I observed KernelShark aborting on Raspberry Pi 3 model B+ with the following error when I clicked on the second trace record that was displayed: kernelshark: libkshark-model.c:242: ksmodel_set_upper_edge: Assertion 'row != BSEARCH_ALL_GREATER' failed. Aborted For more information, please see minute 0:57 of video I posted on my YouTube channel showing KernelShark abort issue as it happened: https://www.youtube.com/watch?v=pWRuNQTo9-8 Regards, Alan Mikhak
$ lsb_release -a No LSB modules are available. Distributor ID: Raspbian Description: Raspbian GNU/Linux 9.9 (stretch) Release: 9.9 Codename: stretch $ uname -a Linux rpi7 4.19.42-v7+ #1219 SMP Tue May 14 21:20:58 BST 2019 armv7l GNU/Linux
Hi Alan, Please attach the trace.dat file which makes KernelShark crashing. Thanks! Yordan
Created attachment 283219 [details] trace.dat file for this issue Hi Yordan, Please see the attached trace.dat file which KernelShark was processing when it raised this assertion. Regards, Alan
Hi Alan, From what I see in the video, my guess will be that something is going wrong in static void ksmodel_set_in_range_bining() https://git.kernel.org/pub/scm/utils/trace-cmd/trace-cmd.git/tree/kernel-shark/src/libkshark-model.c#n96 in this function we once again mess up size_t and uint64_t.
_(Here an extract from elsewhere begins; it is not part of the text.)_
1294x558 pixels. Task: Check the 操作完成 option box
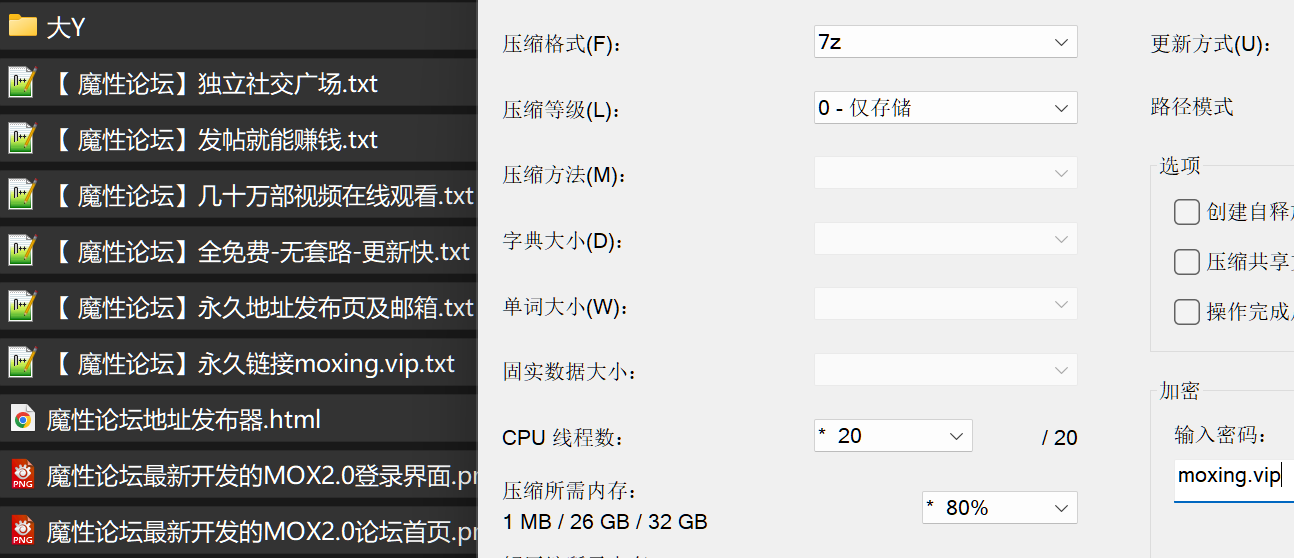coord(1187,312)
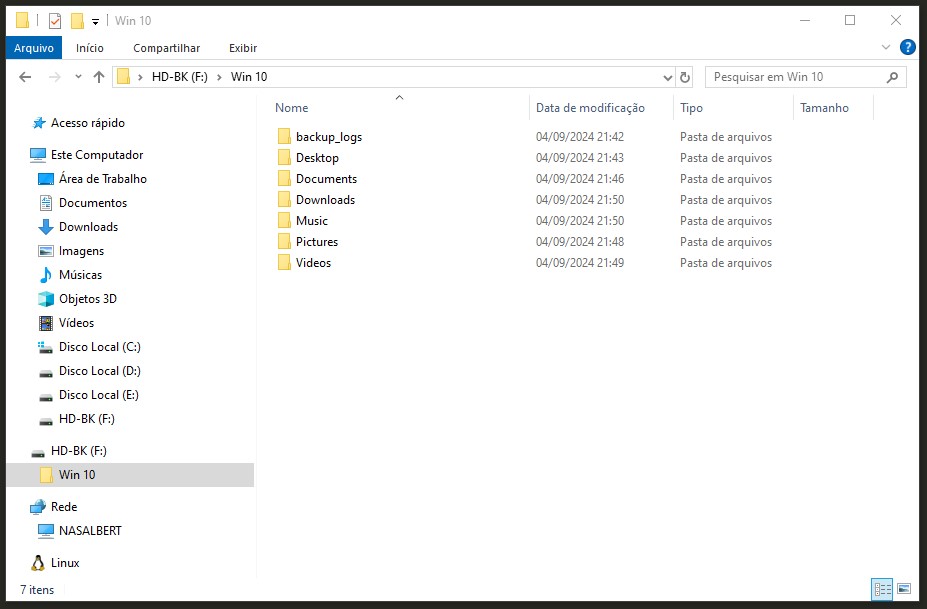Click the Up one level arrow
Image resolution: width=927 pixels, height=609 pixels.
click(98, 77)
Maybe "histo->min" and "histo->max" are getting some nonsensical values which will later lead to having the binary search failing. Unfortunately, it will be very hard for me to get a setup on which I can reproduce this problem, so I was thinking that maybe you can do some debugging using your system. We will greatly appreciate your help! Cheers, Yordan
Hi Alan, Please try applying the two patches here https://patchwork.kernel.org/project/linux-trace-devel/list/?series=131053 and check if this has any effect on the problem that you see on your Raspberry Pi. Thanks! Yordan
Hi Yordan, I built trace-cmd and KernelShark from a fresh clone of the official git repo with both patches applied. I then recorded a fresh trace.cmd file with the same command as before. $ sudo trace-cmd record -e sched ls -ltr /usr > /dev/null KernelShark still aborted on my Raspberry Pi 3 model B+ when I clicked on the second entry. However, it produced the following new error message before asserting: qt.qpa.xcb: QXcbConnection: XCB error: 148 (Unknown), sequence: 182, resource id: 0, major code: 140 (Unknown), minor code: 20 kernelshark: /home/pi/src/kernel.org/trace-cmd/kernel-shark/src/libkshark-model.c:242: ksmodel_set_upper_edge: Assertion `row != BSEARCH_ALL_GREATER' failed. Aborted Regards, Alan
Hi Yordan, I installed trace-cmd and kernelshark on my Raspberry Pi 3 model B+ using the following command: $ sudo apt install trace-cmd kernelshark The version of kernelshark installed by 'apt install' runs smoothly on my Raspberry Pi 3 model B+ and doesn't exhibit the abort issue I reported here about the version I built from sources. Regards, Alan
The Ubuntu package ships the 10 years old GTK version of KernelShark. The new version (the one that crashes on your Raspberry Pi 3) was developed from scratch recently and is based on Qt. BTW I believe I found the problem responsible for the crash. It is here: https://git.kernel.org/pub/scm/utils/trace-cmd/trace-cmd.git/tree/kernel-shark/src/libkshark-model.c#n587 void ksmodel_jump_to(struct kshark_trace_histo *histo, size_t ts) { size_t min, max, range_min; ... this must be changed to: void ksmodel_jump_to(struct kshark_trace_histo *histo, uint64_t ts) { uint64_t min, max, range_min; Please try this fix, keeping the previous two patches, and tell me if it works this time. Thanks a lot! Yordan
Hi Yordan, I had to manually apply your two patches from 2019-06-14 manually on top of your first patch from 2019-06-12. I was able to build KernelShark on my Raspberry Pi 3 model B+ and observe that your combined changes resolved the abort issue as well as compiler warnings. I also observed the same good results on my ODROID-XU3 from hardkernel.com which also runs a 32-bit armv7l kernel as well as my 96Boards ROCK960 model C which runs a 64-bit aarch64 kernel. Please see the attached patch file which shows the combined changes I manually applied as your patches intended. Regards, Alan
Created attachment 283275 [details] Combined patch for manual application of Yordan patches Combined patch for manual application of patches from Yordan.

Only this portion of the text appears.